*** Opening of INPUT DATA ***
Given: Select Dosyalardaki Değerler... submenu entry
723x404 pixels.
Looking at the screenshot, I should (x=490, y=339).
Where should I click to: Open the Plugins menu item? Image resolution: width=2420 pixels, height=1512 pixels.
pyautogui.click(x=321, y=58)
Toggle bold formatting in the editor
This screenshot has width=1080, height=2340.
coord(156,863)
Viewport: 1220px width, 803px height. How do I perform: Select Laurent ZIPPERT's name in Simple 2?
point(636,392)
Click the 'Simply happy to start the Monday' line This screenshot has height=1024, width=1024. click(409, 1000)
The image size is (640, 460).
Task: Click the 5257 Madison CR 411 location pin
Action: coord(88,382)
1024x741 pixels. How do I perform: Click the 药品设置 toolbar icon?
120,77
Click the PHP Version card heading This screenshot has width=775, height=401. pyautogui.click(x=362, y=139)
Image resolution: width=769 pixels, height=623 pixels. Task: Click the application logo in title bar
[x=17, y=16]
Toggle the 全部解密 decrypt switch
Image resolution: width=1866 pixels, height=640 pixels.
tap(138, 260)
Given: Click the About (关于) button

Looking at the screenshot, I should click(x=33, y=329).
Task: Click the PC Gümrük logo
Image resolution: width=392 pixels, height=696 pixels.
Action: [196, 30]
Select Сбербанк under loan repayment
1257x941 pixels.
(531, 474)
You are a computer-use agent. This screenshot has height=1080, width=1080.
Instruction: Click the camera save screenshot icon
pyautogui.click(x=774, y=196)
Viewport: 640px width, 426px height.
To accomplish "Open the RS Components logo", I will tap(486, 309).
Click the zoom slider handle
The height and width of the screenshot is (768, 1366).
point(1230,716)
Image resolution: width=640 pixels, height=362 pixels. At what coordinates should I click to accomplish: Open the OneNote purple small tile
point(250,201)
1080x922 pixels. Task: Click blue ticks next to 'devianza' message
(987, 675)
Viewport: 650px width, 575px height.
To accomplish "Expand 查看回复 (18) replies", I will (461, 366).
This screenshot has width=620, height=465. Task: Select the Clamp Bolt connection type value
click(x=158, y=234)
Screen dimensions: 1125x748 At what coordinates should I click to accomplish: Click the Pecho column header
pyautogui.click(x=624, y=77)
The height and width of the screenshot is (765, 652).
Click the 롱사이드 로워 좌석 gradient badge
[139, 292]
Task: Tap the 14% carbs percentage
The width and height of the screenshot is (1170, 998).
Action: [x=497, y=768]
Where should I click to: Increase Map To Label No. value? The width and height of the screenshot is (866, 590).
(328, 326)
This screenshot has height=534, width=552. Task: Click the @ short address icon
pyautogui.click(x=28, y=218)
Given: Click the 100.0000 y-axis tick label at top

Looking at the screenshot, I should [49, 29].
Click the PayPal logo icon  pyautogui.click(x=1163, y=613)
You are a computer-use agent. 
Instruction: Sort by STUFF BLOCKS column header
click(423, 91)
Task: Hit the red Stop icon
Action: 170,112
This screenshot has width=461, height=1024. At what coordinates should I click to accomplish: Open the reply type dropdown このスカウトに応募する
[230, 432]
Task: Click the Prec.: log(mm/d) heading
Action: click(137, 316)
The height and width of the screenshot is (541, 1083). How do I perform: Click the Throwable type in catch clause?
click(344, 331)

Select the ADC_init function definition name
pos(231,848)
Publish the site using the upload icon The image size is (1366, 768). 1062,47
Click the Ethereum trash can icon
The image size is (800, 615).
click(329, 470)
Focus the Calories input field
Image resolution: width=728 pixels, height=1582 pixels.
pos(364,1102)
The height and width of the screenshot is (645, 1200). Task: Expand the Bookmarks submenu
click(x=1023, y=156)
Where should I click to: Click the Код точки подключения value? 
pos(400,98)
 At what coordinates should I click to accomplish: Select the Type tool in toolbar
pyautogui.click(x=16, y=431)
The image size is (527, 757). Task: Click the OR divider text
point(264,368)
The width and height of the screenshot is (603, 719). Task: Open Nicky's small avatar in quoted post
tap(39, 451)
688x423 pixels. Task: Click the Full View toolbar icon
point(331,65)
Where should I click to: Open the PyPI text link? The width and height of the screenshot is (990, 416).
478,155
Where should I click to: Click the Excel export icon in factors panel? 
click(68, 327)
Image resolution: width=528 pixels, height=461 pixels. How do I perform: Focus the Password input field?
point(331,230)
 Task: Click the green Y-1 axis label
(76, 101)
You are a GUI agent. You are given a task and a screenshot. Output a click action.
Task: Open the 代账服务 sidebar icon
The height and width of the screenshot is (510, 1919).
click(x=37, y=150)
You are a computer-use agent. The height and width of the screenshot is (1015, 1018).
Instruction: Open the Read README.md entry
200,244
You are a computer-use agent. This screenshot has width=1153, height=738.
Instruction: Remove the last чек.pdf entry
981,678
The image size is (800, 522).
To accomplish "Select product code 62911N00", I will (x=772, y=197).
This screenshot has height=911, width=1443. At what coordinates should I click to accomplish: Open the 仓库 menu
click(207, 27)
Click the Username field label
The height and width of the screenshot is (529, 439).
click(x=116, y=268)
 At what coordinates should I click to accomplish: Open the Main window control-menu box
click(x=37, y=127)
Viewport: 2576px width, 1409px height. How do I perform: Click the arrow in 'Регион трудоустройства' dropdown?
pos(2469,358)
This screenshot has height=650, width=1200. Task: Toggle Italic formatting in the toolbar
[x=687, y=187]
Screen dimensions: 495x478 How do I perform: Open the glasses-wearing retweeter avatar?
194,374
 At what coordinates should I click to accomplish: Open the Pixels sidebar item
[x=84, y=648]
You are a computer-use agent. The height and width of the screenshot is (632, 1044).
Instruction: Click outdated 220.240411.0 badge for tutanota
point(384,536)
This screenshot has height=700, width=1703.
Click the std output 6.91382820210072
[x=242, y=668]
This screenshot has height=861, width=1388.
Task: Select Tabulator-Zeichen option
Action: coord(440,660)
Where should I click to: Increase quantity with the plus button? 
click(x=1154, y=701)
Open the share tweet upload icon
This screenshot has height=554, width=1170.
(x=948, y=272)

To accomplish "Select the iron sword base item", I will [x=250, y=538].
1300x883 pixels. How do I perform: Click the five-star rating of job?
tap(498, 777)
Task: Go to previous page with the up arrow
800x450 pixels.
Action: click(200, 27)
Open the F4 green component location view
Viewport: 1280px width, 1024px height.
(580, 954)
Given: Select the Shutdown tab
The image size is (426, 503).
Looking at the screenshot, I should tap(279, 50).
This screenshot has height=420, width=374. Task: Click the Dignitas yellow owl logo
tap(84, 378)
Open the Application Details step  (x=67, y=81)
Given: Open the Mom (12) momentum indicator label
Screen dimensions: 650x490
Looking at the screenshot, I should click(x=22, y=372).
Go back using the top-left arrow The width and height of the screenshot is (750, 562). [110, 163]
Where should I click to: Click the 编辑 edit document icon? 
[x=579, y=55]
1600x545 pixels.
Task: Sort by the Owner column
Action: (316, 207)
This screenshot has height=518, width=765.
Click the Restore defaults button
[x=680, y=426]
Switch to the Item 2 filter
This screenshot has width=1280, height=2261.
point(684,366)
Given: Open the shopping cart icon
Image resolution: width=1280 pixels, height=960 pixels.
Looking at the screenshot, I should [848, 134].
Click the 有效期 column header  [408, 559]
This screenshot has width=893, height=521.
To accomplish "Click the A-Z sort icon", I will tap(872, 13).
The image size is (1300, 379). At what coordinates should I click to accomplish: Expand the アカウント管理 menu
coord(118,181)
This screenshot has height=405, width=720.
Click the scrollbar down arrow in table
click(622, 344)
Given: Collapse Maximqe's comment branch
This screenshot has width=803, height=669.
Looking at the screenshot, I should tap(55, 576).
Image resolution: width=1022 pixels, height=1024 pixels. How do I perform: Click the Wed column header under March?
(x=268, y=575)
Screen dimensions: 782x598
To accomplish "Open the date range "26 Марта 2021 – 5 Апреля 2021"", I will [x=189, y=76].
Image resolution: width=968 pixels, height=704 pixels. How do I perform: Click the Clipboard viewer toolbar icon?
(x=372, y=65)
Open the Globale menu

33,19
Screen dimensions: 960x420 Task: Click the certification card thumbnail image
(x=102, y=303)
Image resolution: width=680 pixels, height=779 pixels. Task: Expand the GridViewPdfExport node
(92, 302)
*** Close of INPUT DATA ***
# [EXERCISE DESCRIPTION]
Tell how many lines of the data above contain the word "will", giving the number by itself.

# [TASK OUTPUT]
6